> Exercise:
Each record below needs to be written out exactly as it appears.

> Data to use:
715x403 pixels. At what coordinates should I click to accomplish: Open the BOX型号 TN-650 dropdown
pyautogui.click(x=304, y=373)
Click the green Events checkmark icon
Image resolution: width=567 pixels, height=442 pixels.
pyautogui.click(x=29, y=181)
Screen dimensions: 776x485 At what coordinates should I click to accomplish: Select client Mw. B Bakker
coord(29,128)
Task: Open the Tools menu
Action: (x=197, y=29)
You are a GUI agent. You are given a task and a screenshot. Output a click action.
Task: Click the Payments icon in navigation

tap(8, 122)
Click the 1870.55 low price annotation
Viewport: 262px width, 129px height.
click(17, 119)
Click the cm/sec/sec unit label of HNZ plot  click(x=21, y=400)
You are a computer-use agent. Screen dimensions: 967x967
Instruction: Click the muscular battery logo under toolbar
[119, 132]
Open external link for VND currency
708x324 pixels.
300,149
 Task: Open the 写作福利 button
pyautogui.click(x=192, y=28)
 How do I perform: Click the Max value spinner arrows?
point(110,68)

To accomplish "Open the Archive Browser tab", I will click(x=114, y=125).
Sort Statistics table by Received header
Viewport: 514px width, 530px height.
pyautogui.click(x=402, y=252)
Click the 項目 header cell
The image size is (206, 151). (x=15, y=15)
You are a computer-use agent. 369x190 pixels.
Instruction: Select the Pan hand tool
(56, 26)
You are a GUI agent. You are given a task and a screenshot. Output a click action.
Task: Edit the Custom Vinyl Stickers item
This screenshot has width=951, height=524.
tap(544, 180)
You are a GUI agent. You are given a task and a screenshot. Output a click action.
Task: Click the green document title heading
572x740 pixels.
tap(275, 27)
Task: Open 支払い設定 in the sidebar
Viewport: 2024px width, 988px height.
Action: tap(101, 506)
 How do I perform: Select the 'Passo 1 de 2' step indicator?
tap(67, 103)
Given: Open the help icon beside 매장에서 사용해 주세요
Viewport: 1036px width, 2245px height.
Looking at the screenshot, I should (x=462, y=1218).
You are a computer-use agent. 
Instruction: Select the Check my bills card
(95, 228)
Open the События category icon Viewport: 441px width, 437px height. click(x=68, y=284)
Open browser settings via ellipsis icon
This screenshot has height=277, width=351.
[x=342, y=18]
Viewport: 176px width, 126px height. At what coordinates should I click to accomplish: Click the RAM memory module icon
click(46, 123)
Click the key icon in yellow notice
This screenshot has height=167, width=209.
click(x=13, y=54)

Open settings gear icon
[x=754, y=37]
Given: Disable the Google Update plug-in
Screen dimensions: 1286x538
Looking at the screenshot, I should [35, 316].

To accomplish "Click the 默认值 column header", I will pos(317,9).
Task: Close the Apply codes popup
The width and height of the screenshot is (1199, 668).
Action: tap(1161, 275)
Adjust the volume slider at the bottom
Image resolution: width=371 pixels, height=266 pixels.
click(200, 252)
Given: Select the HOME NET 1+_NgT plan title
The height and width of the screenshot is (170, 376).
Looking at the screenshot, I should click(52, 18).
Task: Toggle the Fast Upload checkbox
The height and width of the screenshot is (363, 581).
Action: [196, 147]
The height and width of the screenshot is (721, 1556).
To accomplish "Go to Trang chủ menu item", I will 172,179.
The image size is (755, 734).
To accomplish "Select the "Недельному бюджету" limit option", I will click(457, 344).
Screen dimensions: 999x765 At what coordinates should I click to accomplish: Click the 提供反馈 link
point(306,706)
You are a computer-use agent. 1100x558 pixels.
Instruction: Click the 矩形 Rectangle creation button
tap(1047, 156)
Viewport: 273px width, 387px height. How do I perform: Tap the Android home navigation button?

> Answer box:
715x403 pixels. At what coordinates should I click to accomplish: Open the BOX型号 TN-650 dropdown
pyautogui.click(x=304, y=373)
Click the green Events checkmark icon
Image resolution: width=567 pixels, height=442 pixels.
pyautogui.click(x=29, y=181)
Screen dimensions: 776x485 At what coordinates should I click to accomplish: Select client Mw. B Bakker
coord(29,128)
Task: Open the Tools menu
Action: (x=197, y=29)
You are a GUI agent. You are given a task and a screenshot. Output a click action.
Task: Click the Payments icon in navigation

tap(8, 122)
Click the 1870.55 low price annotation
Viewport: 262px width, 129px height.
click(17, 119)
Click the cm/sec/sec unit label of HNZ plot  click(x=21, y=400)
You are a computer-use agent. Screen dimensions: 967x967
Instruction: Click the muscular battery logo under toolbar
[119, 132]
Open external link for VND currency
708x324 pixels.
300,149
 Task: Open the 写作福利 button
pyautogui.click(x=192, y=28)
 How do I perform: Click the Max value spinner arrows?
point(110,68)

To accomplish "Open the Archive Browser tab", I will click(x=114, y=125).
Sort Statistics table by Received header
Viewport: 514px width, 530px height.
pyautogui.click(x=402, y=252)
Click the 項目 header cell
The image size is (206, 151). (x=15, y=15)
You are a computer-use agent. 369x190 pixels.
Instruction: Select the Pan hand tool
(56, 26)
You are a GUI agent. You are given a task and a screenshot. Output a click action.
Task: Edit the Custom Vinyl Stickers item
This screenshot has width=951, height=524.
tap(544, 180)
You are a GUI agent. You are given a task and a screenshot. Output a click action.
Task: Click the green document title heading
572x740 pixels.
tap(275, 27)
Task: Open 支払い設定 in the sidebar
Viewport: 2024px width, 988px height.
Action: tap(101, 506)
 How do I perform: Select the 'Passo 1 de 2' step indicator?
tap(67, 103)
Given: Open the help icon beside 매장에서 사용해 주세요
Viewport: 1036px width, 2245px height.
Looking at the screenshot, I should (x=462, y=1218).
You are a computer-use agent. 
Instruction: Select the Check my bills card
(95, 228)
Open the События category icon Viewport: 441px width, 437px height. click(x=68, y=284)
Open browser settings via ellipsis icon
This screenshot has height=277, width=351.
[x=342, y=18]
Viewport: 176px width, 126px height. At what coordinates should I click to accomplish: Click the RAM memory module icon
click(46, 123)
Click the key icon in yellow notice
This screenshot has height=167, width=209.
click(x=13, y=54)

Open settings gear icon
[x=754, y=37]
Given: Disable the Google Update plug-in
Screen dimensions: 1286x538
Looking at the screenshot, I should [35, 316].

To accomplish "Click the 默认值 column header", I will pos(317,9).
Task: Close the Apply codes popup
The width and height of the screenshot is (1199, 668).
Action: tap(1161, 275)
Adjust the volume slider at the bottom
Image resolution: width=371 pixels, height=266 pixels.
click(200, 252)
Given: Select the HOME NET 1+_NgT plan title
The height and width of the screenshot is (170, 376).
Looking at the screenshot, I should click(52, 18).
Task: Toggle the Fast Upload checkbox
The height and width of the screenshot is (363, 581).
Action: [196, 147]
The height and width of the screenshot is (721, 1556).
To accomplish "Go to Trang chủ menu item", I will 172,179.
The image size is (755, 734).
To accomplish "Select the "Недельному бюджету" limit option", I will click(457, 344).
Screen dimensions: 999x765 At what coordinates should I click to accomplish: Click the 提供反馈 link
point(306,706)
You are a computer-use agent. 1100x558 pixels.
Instruction: Click the 矩形 Rectangle creation button
tap(1047, 156)
Viewport: 273px width, 387px height. How do I perform: Tap the Android home navigation button?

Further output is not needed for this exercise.